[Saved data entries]
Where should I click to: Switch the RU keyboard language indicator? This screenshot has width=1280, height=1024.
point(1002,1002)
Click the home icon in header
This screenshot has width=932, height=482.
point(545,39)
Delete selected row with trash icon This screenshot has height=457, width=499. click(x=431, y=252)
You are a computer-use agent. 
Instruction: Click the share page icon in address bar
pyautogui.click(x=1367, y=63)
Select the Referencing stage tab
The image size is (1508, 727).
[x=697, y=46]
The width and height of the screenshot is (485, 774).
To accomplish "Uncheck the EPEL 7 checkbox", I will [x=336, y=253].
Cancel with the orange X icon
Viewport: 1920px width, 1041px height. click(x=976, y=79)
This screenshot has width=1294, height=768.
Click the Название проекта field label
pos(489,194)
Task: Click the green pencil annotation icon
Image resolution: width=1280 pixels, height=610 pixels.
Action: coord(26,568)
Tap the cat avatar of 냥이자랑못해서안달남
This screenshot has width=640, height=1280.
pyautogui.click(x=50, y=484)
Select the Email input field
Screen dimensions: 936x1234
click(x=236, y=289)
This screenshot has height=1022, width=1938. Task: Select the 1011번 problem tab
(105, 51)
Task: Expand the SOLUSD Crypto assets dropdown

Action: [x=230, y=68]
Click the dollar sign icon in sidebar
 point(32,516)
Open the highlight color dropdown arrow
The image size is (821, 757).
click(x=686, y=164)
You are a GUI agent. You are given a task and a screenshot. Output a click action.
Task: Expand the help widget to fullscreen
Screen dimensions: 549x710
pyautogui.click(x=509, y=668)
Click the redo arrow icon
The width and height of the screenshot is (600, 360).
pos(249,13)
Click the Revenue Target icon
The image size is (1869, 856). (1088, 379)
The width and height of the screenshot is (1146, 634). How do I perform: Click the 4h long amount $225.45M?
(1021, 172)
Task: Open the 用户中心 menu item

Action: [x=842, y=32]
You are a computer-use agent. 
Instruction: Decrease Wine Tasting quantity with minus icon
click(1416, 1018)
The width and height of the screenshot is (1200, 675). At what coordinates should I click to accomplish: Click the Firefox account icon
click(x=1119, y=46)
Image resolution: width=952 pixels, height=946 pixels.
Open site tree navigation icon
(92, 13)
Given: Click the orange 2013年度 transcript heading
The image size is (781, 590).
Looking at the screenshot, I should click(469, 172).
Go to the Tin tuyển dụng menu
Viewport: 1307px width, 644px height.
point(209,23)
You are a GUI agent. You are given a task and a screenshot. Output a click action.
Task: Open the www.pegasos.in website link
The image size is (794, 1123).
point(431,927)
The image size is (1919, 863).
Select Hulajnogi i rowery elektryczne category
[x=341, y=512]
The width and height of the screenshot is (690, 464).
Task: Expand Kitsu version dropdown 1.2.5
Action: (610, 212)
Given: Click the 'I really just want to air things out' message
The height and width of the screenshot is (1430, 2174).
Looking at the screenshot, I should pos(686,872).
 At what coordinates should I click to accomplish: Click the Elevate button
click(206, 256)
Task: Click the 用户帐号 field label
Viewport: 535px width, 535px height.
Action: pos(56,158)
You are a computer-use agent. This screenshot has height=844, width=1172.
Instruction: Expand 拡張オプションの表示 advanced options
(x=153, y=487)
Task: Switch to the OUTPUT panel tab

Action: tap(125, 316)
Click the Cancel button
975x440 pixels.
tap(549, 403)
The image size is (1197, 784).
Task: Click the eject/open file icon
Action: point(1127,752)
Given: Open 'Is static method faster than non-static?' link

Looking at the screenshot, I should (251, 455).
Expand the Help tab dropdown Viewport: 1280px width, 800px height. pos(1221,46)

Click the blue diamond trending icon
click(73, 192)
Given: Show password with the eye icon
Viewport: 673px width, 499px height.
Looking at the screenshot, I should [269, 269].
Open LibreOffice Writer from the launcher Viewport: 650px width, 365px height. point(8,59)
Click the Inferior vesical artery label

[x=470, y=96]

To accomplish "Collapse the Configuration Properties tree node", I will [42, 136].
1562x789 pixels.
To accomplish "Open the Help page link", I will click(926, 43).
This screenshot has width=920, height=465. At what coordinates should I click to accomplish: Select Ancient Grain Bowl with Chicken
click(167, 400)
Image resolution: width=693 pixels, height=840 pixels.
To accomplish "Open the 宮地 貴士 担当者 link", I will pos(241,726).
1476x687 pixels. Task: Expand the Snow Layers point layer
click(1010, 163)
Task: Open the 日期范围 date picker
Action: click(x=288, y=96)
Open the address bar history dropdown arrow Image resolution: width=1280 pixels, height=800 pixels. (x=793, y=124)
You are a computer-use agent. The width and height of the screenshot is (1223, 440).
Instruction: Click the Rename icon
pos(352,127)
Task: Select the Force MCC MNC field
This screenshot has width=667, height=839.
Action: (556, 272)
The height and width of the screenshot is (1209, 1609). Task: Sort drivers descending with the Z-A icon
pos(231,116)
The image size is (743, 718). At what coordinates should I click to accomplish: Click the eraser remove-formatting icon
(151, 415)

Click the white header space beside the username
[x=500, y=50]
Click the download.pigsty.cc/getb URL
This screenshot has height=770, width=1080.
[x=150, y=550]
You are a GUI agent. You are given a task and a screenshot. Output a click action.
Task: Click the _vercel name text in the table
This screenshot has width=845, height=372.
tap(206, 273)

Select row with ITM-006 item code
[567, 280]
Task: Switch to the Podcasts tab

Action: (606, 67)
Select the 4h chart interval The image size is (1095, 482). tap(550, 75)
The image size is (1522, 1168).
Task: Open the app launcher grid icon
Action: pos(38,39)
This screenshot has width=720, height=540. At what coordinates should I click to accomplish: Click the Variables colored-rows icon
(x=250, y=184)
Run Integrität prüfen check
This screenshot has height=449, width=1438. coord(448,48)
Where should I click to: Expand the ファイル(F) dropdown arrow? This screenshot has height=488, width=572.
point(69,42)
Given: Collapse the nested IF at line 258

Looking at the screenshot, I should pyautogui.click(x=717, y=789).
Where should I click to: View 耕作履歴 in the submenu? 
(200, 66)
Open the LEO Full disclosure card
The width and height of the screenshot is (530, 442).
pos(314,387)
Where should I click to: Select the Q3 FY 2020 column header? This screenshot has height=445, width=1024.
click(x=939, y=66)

**Activity**
Up to and including the line with "Open the highlight color dropdown arrow", please return the records exactly, beginning from their first line.

**The answer**
Where should I click to: Switch the RU keyboard language indicator? This screenshot has width=1280, height=1024.
point(1002,1002)
Click the home icon in header
This screenshot has width=932, height=482.
point(545,39)
Delete selected row with trash icon This screenshot has height=457, width=499. click(x=431, y=252)
You are a computer-use agent. 
Instruction: Click the share page icon in address bar
pyautogui.click(x=1367, y=63)
Select the Referencing stage tab
The image size is (1508, 727).
[x=697, y=46]
The width and height of the screenshot is (485, 774).
To accomplish "Uncheck the EPEL 7 checkbox", I will [x=336, y=253].
Cancel with the orange X icon
Viewport: 1920px width, 1041px height. click(x=976, y=79)
This screenshot has width=1294, height=768.
Click the Название проекта field label
pos(489,194)
Task: Click the green pencil annotation icon
Image resolution: width=1280 pixels, height=610 pixels.
Action: coord(26,568)
Tap the cat avatar of 냥이자랑못해서안달남
This screenshot has width=640, height=1280.
pyautogui.click(x=50, y=484)
Select the Email input field
Screen dimensions: 936x1234
click(x=236, y=289)
This screenshot has height=1022, width=1938. Task: Select the 1011번 problem tab
(105, 51)
Task: Expand the SOLUSD Crypto assets dropdown

Action: [x=230, y=68]
Click the dollar sign icon in sidebar
 point(32,516)
Open the highlight color dropdown arrow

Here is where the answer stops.